Key words: Microalgae, culture, urban secondary sewage, alternative medium

RESUMO

Foi estudado o efeito das diferentes concentrações de esgoto urbano secundário (10%, 20%, 30% e 40%) sobre o crescimento de Tetraselmis chuii (Prasinophyceae) e Dunaliellla viridis (Chlorophyceae) para verificar a possibilidade do seu uso como meio de cultura altenativo para estas espécies. Culturas stocks duplicatas de 700mL foram mantidas sob condições de laboratório controladas. As adições de 30% e 40% foram as mais eficientes para o crescimento de ambas as espécies. Análises estatísticas para o ajuste do crescimento (cel.mL^-1) e curvas de biomassa (µg clorofila-a.mL^-1) em relação ao tempo de cultura desenvolvidas usando Chi-square test (p<0.05), demonstraram diferenças significativas entre o meio nutritivo f/2 e a adição de 40% usada para estas duas espécies. Os resultados sugerem que algumas das concentrações testadas, rendem densidades celulares e taxas de crescimento satisfatórias quando comparados com outros meios de cultura (macroalga, estratos de esterco bovino e de galinha) sendo um meio altenativo que pode ser usado para sistemas de aquicultura semi intensivos devido aos baixos custos e fácil aquisição.

INTRODUCTION

The culture of planktonic marine algae in Brazil, begun at the Oceanographic Institute of São Paulo during the late 60´s, where the first attempts to isolate microalgae were developed. Many works related to culture methodologies, physiologic and ecophysiologic characteristics of various species and their use as bioreactors have been studied (Aidar-Aragão and Vieira, 1986). In the Northeast region of Brazil, this activity has expanded, although in a discrete way, concomitantly with aquaculture, being directly related to the production of live food as a source of nutrients for larval stages of different organisms used in local aquaculture. In the last decade, the aquaculture activities expanded around the world and one of the major challenges facing algologists is reducing production costs while maintaining reliability. Approximately 90% of the 14.5 million metric tons of aquaculture-produced animals in 1993 were reared using phytoplankton as a feed source during one or more stages (Duerr et al., 1998). Favored genera of microalgae for larval feeds include Chaetoceros Ehremberg, Thalassiosira Cleve, Tetraselmis Stein, Isochrysis Parke, and Nannochloropsis Hibberd (Duerr et al., 1998).
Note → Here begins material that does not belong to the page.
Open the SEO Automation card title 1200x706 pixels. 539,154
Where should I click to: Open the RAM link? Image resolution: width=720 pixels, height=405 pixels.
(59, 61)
Algal production for feeds is divided into intensive monoculture for larval stages of bivalves, shrimp, and certain fish species, and extensive culture for grow out of bivalves, carp, and shrimp. These organisms are fed directly and/or indirectly to the cultured larval organism. Indirect feeds consist of providing the algae through artemia, rotifers, and daphnia, which are, in turn, fed to the target larval organisms. At a calculated cost of 50/kg dry algae equivalent, there is significant pressure to replace algae with prepared diets. The largest algal production (100,000 liters/day) facilities support bivalve larval and nursery cultures (Duerr et al., 1998). The Prasinophyte Tetraselmis, for example, is an important live feed organism for shrimp/prawn hatchery operations because of its high nutritional value and easy of culture. It can replace Brachionus plicatilis and Artemia nauplii as live diet during the protozoeal and mysis feeding stage (Ronquillo-Jesse et al., 1997).

In the microalgae laboratory of the Department of Oceanography of the Federal University of Pernambuco, many works on the use and efficiency of alternative culture media have been carried out, contributing to the reduction of costs generated by the use of natural or artificial media frequently used in this region. Alternative media such as sugar cane mineralized syrup (Koening et al., 1988), and chicken manure (Koening et al., 1990) were successfully bioassayed.

Previous studies carried out using secondary sewage, in the culture of mixed marine microalgae species (Dustan and Menzel, 1971; Dustan and Tenore, 1972; Goldman and Stanley, 1974), as well as unialgal cultures (Yoneshigue-Braga et al., 1977; Costa et al., 1999), served as subsidies to the development of the experiments with the Prasinophyceae Tetraselmis chuii Butcher and the Chlorophyceae Dunaliella viridis, which had the objective of testing the efficiency of urban secondary sewage as a nutrient source for the culture of these species.

MATERIAL AND METHODS

Urban secondary sewage collection and characterization

The urban secondary sewage used in the experiments was collected from a State secondary urban treatment plant (Companhia Pernambucana de Saneamento-COMPESA) where treatments were resumed to solids extraction and reduction of the biological oxygen demand (BOD) to the levels admitted by Brazilian's legislation.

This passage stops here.